When people tell me they lost connection with spirituality or some might say god I am truly heart broken. Now when I write this I don't want to use the word god. I feel the word god has been trade marked by Christianity and that might push people away. I am talking about spirituality as a whole. Every religion, every person on this world. The TAO (together as one). So instead of the word god I will use the world universe.
Its funny how the universe works. It works in mysterious ways and I am beginning to love every minute of it. Last night I had so many plans. So many things to do. So many people to see. I think I even upset a few people for flaking on them. Last night I really had a chance to reconnect with old friends. Something I had not done in such a long time. Last night I planned on stopping by my buddies party, having a few drinks and moving on to the next. But after sitting with them, talking laughing, i realized that there was no where I would have rather been in the world then there with good people, good friends, good company. I wish I could spend every weekend with those guys but they will soon be back in San Diego and I would be lucky to see them when I can.
Now thats not anything out of the ordinary, strange or life changing. But it was what happened the morning after. After getting home normally I would just fall asleep with the TV on but last night was different. I didnt feel like falling asleep with normal television programming I turned on my PS3, put on Netflix and fell asleep. I woke up in the morning and realized whatever movie I put it on was over and half asleep I flipped to I dont even know what. I woke up around 8am and noticed the show was over. Not being able to fall back asleep I decided to jut restart the program and watch whatever was previously on.
Now I am gonna side track for a moment. Around six months ago I decided I needed a life change. I was overweight. I took charge, started eating right and exercised regularly. I lost over 40lbs. It was a big change. I felt good about myself and things were great. The greatest part of losing that weight was when people told me I inspired them to practice a more healthier life style. Well I never quite hit my weight loss goal and got side tracked from the hardcore dieting and workout phase I was in and was looking for a little inspiration.

*Assignment:*
Reproduce everything in the blog post from "Now thats not" down to "was previously on.", word for word. These records have no connection to the blog post above.

(Pixel coordinate grounding records)
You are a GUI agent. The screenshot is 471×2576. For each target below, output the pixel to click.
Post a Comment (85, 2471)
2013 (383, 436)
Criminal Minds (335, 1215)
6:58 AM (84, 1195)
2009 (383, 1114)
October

*Solved problem:*
Now thats not anything out of the ordinary, strange or life changing. But it was what happened the morning after. After getting home normally I would just fall asleep with the TV on but last night was different. I didnt feel like falling asleep with normal television programming I turned on my PS3, put on Netflix and fell asleep. I woke up in the morning and realized whatever movie I put it on was over and half asleep I flipped to I dont even know what. I woke up around 8am and noticed the show was over. Not being able to fall back asleep I decided to jut restart the program and watch whatever was previously on.